第百三回 ちょっとだけ、大人のお話……かな?


 ――土曜日。あの騒動から、もう一週間が経過しようとしていた。



 今日は学校お休み。少し前までは土日休みの週ニ休制だったけど、何でか学力アップのために、隔週となる。例えるなら円周率。少し前までは三だったなあ……と、未来みらいさんは言っていた。今はね、三・一四一五九二六五三……と、僕が言うと、


「いやいやいや、三・一四で充分だよ」


 と動揺? 少し? いや大いに、未来さんの表情に焦りの色。……ついこの間も、太陽は西から昇ると答えて……あっ、それ僕だ。もちろん笑われた。みんなに……。
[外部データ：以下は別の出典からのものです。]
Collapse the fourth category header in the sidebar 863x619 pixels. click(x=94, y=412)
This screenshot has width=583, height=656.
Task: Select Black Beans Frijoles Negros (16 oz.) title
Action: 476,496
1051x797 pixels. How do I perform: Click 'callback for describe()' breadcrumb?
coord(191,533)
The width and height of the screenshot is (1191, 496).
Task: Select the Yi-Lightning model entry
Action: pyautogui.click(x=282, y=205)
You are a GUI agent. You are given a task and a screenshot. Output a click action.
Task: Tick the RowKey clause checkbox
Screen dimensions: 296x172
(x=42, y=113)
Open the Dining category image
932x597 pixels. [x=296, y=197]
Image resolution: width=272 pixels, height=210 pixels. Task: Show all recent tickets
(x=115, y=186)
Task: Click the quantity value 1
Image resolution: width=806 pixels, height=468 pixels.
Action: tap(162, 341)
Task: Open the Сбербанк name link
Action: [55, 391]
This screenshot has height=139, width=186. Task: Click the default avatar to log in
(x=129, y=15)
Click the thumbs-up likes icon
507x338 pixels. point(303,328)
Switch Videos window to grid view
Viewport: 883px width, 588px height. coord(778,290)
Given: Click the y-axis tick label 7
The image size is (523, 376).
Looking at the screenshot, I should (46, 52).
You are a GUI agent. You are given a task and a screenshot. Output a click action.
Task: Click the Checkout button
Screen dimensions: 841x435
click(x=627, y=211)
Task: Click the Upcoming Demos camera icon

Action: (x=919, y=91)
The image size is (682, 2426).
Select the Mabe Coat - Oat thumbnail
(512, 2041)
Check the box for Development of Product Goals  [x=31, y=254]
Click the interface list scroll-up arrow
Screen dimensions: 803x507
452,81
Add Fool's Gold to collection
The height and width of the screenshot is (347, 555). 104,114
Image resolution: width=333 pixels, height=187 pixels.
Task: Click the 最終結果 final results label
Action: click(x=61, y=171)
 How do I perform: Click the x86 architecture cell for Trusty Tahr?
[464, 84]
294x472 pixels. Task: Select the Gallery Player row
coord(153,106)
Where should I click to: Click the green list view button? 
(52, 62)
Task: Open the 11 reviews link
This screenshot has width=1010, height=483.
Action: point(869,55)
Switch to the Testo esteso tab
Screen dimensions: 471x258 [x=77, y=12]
 その意味も込めて今日、覚悟の白の衣装。……OPワンピースだけど。リベンジを行う。助太刀に可奈かなも参戦。瑞希みずき先生も……と言いたいところだけど、例の格ゲーに夢中。でも、未来さんの代わりにCPコンピューターが対戦相手。――心の声は「一人で遊んでくれ」だった。


 と、いうことは、


 皆して、未来さんのお家に押し掛けて……もとい、お邪魔しているのだ。



 ――今日こそ『四十八分の一スケールUGユージィ』を、

 未来さんと一緒に組む。バチバチと火花! 瑞希先生との女の対決込み。


 僕だって負けない。

 僕だって未来さんが必要だから。……きっと可奈だって、僕と同じ思い。


 そう思っているうちに、「勝手に決めないでよ」と可奈の声が聞こえる。


 ……心の声は洩れちゃったけど、背に腹には……ではなくて、大好きなバンプラには代えられない。僕には未来さんが必要だ。忘れもしない、あの始業式終了後のカッコよく決めたハイタッチ! そして交わした言葉は、


「ここからは共同戦線だ、梨花りかちゃん」「臨むところだよ、未来さん」


 ……そう、新たなコンクール。『令和初・浪速なにわバンプラコンクール』を目指して!